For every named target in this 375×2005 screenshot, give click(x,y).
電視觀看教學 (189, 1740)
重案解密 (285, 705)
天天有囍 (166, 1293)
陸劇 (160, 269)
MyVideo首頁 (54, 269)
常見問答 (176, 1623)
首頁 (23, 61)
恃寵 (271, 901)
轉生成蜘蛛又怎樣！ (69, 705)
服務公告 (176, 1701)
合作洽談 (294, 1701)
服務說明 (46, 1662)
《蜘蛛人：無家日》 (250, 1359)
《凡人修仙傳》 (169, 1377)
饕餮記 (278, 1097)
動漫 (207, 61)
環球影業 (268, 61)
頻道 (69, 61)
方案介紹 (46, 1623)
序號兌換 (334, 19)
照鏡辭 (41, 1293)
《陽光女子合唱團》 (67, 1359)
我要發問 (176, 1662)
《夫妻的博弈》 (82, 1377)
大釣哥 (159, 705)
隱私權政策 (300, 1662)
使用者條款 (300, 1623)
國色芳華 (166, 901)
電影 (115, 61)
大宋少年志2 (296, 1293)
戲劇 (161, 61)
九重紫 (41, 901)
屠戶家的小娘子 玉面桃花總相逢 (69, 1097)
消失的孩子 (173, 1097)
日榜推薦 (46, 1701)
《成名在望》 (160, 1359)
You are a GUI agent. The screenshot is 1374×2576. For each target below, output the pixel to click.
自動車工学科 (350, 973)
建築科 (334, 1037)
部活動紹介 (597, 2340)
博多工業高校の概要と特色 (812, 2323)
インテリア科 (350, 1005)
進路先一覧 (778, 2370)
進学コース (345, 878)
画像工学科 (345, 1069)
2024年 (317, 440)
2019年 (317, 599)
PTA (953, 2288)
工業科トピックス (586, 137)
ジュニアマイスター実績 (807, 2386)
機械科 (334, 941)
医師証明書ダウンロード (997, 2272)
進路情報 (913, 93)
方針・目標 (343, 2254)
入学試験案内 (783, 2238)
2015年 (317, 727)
· · ·
Where a line in the records above holds the string "click", it counts toward the total; give that total alone.

* **Problem solution**:
2